Nach Angaben der ungarischen Katastrophenbehörde streifte das Flugzeug zuerst die Bäume, bevor es Feuer fing und abstürzte. László Garamvölgyi, Sprecher der ungarischen Polizei, sprach von Temperaturen von −18 °C am Unfallort und davon, dass der Rumpf komplett ausgebrannt war. Die Rettungsaktion wurde durch dicht bewaldetes und steiles Gelände sowie Temperaturen unter dem Gefrierpunkt erschwert, zudem war der einzige Weg zum Unfallort durch Schnee bedeckt.[4] Neben den ungarischen nahmen auch slowakische Rettungskräfte und Feuerwehr an der Rettungsaktion teil.

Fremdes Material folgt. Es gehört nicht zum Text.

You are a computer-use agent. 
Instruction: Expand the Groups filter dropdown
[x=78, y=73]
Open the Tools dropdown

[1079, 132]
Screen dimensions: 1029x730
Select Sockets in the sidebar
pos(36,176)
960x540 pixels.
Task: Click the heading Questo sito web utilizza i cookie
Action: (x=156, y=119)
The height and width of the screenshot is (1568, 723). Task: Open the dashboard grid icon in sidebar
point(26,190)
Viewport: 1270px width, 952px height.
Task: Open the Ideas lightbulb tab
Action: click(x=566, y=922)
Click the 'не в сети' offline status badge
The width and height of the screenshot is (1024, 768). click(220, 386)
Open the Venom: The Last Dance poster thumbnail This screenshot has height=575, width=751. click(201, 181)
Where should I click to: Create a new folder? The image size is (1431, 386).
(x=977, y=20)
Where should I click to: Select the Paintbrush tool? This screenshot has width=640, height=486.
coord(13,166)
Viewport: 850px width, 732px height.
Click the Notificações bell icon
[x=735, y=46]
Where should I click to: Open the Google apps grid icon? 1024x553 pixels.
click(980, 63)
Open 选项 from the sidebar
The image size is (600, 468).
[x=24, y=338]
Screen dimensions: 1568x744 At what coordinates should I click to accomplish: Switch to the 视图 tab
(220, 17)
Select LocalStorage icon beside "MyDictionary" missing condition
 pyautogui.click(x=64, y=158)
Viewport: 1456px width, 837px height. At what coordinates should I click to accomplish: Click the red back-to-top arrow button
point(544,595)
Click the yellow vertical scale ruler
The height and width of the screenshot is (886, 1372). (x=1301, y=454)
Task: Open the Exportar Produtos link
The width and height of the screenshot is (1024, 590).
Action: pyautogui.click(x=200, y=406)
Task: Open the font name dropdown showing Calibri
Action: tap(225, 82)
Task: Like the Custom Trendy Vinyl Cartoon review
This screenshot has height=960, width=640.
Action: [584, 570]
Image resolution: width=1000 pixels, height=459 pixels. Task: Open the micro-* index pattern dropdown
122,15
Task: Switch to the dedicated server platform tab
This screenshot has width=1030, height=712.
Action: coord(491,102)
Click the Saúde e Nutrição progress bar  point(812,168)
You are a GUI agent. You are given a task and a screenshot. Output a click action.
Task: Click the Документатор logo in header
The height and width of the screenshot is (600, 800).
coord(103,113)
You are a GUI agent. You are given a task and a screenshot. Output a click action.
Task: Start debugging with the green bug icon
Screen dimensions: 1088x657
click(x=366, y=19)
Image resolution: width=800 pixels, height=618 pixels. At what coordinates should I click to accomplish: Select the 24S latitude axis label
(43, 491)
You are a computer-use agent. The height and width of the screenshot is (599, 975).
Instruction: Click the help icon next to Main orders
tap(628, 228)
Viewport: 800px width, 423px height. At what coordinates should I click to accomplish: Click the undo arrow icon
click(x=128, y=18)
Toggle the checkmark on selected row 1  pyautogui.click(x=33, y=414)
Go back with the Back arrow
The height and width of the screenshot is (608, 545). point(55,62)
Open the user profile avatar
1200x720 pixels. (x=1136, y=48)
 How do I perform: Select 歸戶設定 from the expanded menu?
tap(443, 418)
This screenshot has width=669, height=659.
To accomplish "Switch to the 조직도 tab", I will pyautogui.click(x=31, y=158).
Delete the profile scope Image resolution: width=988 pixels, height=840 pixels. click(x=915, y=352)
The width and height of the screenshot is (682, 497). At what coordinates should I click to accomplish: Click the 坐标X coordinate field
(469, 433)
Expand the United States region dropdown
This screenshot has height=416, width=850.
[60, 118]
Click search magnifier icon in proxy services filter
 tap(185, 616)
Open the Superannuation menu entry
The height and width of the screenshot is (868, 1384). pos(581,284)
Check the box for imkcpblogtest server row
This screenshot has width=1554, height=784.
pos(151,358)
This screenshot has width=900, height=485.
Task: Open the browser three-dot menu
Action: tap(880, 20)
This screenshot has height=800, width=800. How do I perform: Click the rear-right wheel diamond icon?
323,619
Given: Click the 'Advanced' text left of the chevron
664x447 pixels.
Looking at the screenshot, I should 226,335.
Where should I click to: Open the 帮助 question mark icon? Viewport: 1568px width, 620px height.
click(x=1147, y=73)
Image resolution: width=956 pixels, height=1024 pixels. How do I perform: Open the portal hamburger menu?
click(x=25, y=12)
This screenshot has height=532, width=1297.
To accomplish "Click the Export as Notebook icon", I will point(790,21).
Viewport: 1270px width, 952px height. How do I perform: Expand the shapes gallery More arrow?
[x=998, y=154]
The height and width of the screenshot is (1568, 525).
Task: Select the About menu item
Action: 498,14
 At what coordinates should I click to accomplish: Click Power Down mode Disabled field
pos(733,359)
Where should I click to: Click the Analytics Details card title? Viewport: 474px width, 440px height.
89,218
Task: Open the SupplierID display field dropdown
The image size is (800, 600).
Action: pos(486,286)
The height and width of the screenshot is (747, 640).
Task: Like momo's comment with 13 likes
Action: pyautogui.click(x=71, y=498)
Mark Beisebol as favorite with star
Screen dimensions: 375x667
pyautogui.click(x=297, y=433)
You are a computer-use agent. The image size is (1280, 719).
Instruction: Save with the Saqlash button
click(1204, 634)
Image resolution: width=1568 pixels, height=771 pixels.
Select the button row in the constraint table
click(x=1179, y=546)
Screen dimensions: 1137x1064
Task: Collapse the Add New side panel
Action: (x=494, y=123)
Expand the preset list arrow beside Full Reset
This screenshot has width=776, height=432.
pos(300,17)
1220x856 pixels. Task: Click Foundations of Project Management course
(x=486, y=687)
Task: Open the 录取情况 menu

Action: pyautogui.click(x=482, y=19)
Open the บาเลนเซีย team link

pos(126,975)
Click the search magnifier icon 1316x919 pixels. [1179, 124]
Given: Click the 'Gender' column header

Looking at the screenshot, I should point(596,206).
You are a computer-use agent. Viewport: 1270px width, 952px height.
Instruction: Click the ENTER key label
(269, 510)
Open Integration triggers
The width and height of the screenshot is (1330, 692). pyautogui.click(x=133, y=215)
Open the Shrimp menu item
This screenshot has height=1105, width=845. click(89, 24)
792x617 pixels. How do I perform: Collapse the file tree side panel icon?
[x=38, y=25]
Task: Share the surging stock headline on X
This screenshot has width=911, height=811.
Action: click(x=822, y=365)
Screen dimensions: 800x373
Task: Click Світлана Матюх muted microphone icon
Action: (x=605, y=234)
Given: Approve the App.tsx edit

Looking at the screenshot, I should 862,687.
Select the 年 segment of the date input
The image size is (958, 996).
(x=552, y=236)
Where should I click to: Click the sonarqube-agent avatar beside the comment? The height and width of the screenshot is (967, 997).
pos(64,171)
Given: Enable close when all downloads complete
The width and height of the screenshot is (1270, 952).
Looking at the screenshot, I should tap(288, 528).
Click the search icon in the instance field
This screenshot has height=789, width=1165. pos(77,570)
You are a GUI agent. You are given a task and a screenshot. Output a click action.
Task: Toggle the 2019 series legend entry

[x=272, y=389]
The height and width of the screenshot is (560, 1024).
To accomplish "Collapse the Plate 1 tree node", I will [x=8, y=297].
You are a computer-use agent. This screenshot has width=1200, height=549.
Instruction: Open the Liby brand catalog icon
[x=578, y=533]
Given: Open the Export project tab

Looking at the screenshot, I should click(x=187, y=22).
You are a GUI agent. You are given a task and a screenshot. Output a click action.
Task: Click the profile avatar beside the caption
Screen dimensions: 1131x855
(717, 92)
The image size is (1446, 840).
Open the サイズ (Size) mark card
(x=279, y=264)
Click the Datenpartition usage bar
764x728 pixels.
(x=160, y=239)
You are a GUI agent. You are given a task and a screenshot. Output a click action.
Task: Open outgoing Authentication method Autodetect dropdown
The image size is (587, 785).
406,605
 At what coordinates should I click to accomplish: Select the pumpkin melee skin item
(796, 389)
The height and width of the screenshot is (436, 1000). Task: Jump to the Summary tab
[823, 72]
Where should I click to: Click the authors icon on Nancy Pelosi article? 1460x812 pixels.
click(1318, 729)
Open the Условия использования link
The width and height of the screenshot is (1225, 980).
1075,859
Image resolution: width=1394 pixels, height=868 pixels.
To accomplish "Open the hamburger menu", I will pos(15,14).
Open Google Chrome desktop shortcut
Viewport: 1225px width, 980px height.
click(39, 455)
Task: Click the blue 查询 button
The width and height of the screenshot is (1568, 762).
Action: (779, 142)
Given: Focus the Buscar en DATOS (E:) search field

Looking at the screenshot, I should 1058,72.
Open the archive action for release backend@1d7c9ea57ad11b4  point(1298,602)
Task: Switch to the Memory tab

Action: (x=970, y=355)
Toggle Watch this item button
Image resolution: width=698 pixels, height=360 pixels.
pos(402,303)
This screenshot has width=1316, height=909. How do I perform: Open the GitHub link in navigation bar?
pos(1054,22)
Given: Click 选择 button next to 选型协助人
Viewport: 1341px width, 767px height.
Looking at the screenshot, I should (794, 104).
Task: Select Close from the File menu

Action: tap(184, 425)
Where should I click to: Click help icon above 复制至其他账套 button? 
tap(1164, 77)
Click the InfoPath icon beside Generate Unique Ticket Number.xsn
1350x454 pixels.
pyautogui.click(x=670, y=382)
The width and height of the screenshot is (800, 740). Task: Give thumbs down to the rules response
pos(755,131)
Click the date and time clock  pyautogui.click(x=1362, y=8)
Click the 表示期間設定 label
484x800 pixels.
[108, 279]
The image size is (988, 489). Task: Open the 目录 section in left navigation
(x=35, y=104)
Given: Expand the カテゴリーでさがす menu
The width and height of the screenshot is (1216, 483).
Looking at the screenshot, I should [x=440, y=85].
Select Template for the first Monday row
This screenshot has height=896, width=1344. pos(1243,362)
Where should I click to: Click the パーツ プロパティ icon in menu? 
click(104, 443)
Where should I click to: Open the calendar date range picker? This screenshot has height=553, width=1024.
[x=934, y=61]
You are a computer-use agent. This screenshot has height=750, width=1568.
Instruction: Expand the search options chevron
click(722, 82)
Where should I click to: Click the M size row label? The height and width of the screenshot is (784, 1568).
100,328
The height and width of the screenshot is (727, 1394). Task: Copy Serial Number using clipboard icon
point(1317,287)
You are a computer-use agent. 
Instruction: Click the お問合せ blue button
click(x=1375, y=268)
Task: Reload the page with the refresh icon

Von den 43 Insassen starben 42 beim Unfall und ihre Leichen waren rund um den Unfallort verstreut. Der einzige Überlebende, der damals 27-jährige Oberleutnant der slowakischen Armee Martin Farkaš, wurde von den Rettungskräften in der Bordtoilette, die nur geringfügig beschädigt worden war, gefunden, nach anderen Angaben fand ihn ein örtlicher Jäger auf einem Blechstück.[5] Kurz nach dem Aufprall konnte er seine Gattin über den Unfall verständigen und um Hilfe bitten, bevor die Funkverbindung unterbrochen wurde. Er erlitt Gehirn- und Lungenschäden und wurde in das Krankenhaus in Košice transportiert.[6]
Ursache
Die Flugzeugtrümmer wurden zum Militärflugplatz Prešov geliefert und dort untersucht. Beide Flugschreiber wurden gefunden.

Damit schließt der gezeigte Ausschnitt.